Judge Stanton has now said that those damages cannot be awarded in copyright cases. "If it ever was, that decision is no longer good law," said Judge Stanton in his current ruling, referring to his previous one. "Recent decisions have rejected its holding."
Judge Stanton had previously ruled in a case involving photographer Andrea Blanch and the artist Jeff Koons in which Blanch claimed that a work by Koons infringed her rights in one of her photos.
The particular circumstances of that case meant that Blanch could not claim actual or statutory damages, meaning that she would receive no compensation for infringement. This was why Stanton tried to allow punitive damages to be awarded.
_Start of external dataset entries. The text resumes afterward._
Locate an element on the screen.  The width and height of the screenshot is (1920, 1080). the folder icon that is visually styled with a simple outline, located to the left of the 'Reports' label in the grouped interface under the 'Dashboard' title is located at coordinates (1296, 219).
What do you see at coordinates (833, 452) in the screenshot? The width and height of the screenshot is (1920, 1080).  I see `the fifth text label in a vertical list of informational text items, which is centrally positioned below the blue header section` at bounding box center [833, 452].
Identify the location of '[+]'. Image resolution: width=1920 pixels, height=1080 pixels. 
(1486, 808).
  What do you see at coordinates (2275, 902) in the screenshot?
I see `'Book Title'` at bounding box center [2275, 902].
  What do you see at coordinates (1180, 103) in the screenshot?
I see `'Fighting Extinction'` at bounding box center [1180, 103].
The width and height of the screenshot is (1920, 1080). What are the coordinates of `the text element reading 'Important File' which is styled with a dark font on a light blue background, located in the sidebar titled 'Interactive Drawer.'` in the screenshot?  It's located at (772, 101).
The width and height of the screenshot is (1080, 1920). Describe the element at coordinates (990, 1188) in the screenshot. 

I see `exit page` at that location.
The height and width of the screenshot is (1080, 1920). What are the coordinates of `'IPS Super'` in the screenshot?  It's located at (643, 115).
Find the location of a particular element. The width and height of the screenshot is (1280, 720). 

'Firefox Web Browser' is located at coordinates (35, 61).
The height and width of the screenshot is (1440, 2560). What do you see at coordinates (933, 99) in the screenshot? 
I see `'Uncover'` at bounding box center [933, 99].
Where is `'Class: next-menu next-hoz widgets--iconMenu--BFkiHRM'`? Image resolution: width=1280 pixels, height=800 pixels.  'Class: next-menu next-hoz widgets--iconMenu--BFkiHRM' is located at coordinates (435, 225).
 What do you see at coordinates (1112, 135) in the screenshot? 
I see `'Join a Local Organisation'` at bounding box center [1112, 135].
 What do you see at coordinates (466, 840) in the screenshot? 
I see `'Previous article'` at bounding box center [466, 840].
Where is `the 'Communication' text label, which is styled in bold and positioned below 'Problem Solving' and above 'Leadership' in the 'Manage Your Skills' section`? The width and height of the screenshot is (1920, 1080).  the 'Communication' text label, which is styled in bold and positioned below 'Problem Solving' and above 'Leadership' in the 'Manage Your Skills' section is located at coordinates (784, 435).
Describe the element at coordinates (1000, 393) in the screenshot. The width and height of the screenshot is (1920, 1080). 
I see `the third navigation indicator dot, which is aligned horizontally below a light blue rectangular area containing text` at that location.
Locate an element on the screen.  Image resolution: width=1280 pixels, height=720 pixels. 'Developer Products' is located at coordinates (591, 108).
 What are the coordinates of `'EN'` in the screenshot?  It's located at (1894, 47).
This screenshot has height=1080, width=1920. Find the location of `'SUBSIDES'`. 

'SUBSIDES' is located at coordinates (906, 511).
"Although recognizing that 'Conventional authority holds that punitive damages are unavailable in copyright infringement actions', I gave Blanch the opportunity to argue, on the facts, that such an apparently anomalous result was not required by the law, and granted Blanch 'leave to amend the complaint so that plaintiff has a chance to prove malice and raise squarely the question whether punitive damages are available to her'," said Stanton.
Stanton admitted that the "leading treatise on copyright law" recently described the decision on which he had based his earlier ruling as a "rogue case" and said that it would be particularly inappropriate in this instance since Viacom have the other kinds of damages open to them, he said.
"Common-law punitive damages cannot be recovered under the Copyright Act," he said.
Viacom's suit seeks more than $1 billion in damages over the use of material from its channels, such as MTV, Comedy Central and Nickleodeon.